Doctor Woof: The Time Dog
by Akktri
Summary: <html><head></head>The amazing (but slightly slobbery) adventures of a time traveling canine from planet Howlifrey.</html>
1. Chapter 1: The Kennel

This story will probably never be read, due to it being filed under the letter W and being buried under a mountain of depressingly similar documents in the Howlifreynian Archive.

Other than an occasional bored glance by a dispassionate Modarchivist or two every millenia or so, this account will likely fade into obscurity, leaving a life forgotten and my despair complete.

Upon the highly unlikely event of you not being a lifeless uncaring sod, I would beg you to listen to my final plea:

SEND HELP.

I have been imprisoned in The Kennel.

They used to call it `The Matrix', but then people kept getting confused, making jokes about Agent Smith and Kung Fu.

The Kennel isn't anything that cool. It's basically just a prison for your consciousness, pure and simple.

Unlike that interesting movie, there's no grand illusion to fool you into expending energy, no food, no ladies in red dresses. The Kennel is only a filing system for the consciousness of criminals, or, in my case, the wrongly accused.

Me.

Doctor Woof.

A criminal.

The Universe's Best Friend.

Two time winner of the Best Perm Worn by a Space Traveler award.

And I get locked in _here_.

In the Kennel, everything that makes you `you' is put on a paper thin document slide and placed in a flat drawer like layouts on some abandoned advertising account. "Have you driven a Doctor Woof lately."

There's nothing particularly fun to do in here besides floating around amid a crisscrossed spider's web of energy beams.

Yeah, I guess with this package of jerky and honey barbecue basted dog biscuits I could be okay in here for a few days, but eventually my body will wear out and starve to death and I'll be trapped in here forever.

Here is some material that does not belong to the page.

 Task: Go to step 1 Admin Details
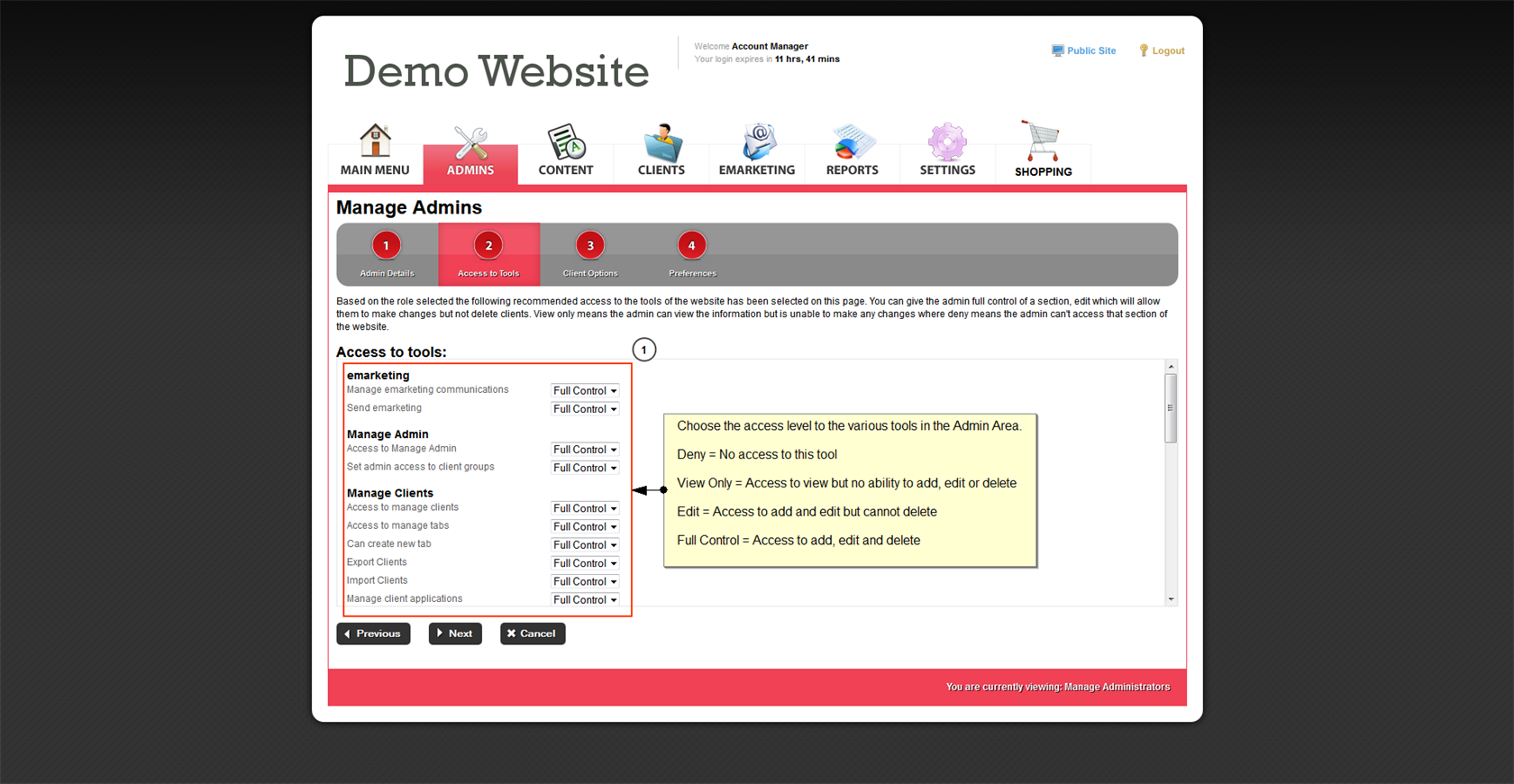[x=387, y=246]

By now, the enemy has more than likely possessed the bodies of all ten Alpha Time Dogs on the Howlifreynian Council, while the others rest easy in their high rise skyscraper bones, gnawing on luxury treats and (slurp) yummy turkey legs, unaware of the great evil going on right beneath their muzzles.

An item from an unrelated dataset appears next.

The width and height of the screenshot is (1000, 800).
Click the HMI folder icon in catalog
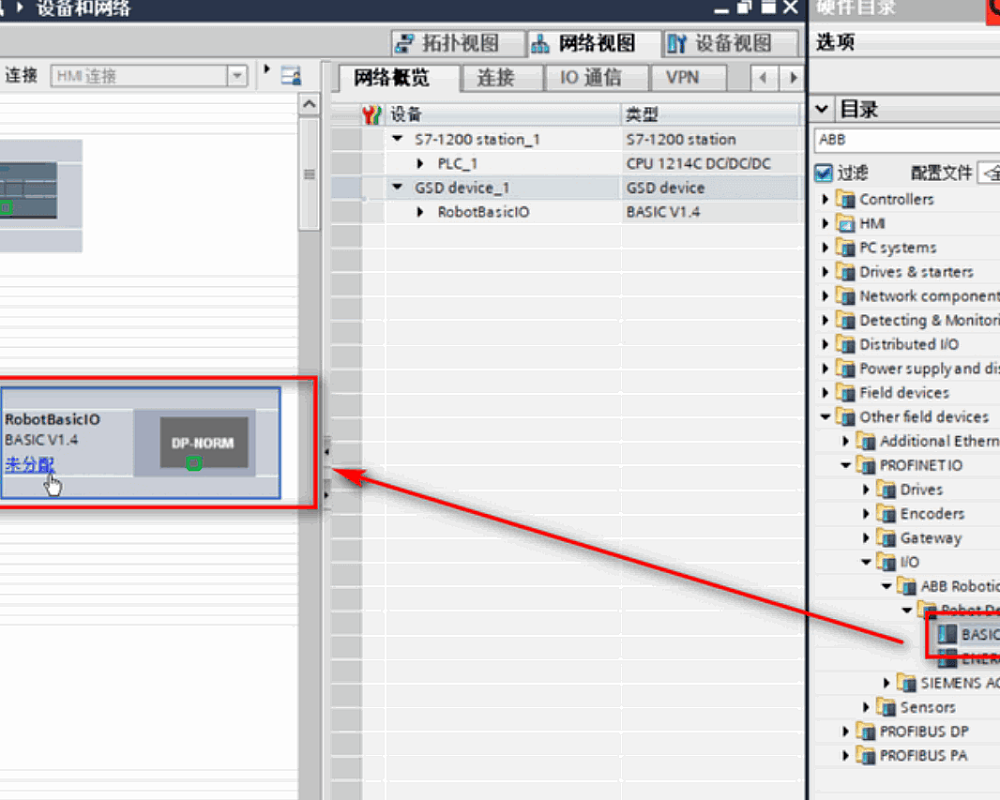(847, 224)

I must get to the TARBONE, my spaceship. I must stop this evil before it's too late!

There's only one way out of here.

I need you to clear your mind of everything, and think of a door.

A doggy door. One large enough for me to squeeze through.

A small door with a rubberized flap on it, with enough room for my tail, my hat, and my long colorful scarf.

Grab anyone you can, a friend, a stranger sitting next to you, and tell them to focus on thinking about a door as well.

And notify everyone on the Howlifreynian High Council that they're all in grave danger.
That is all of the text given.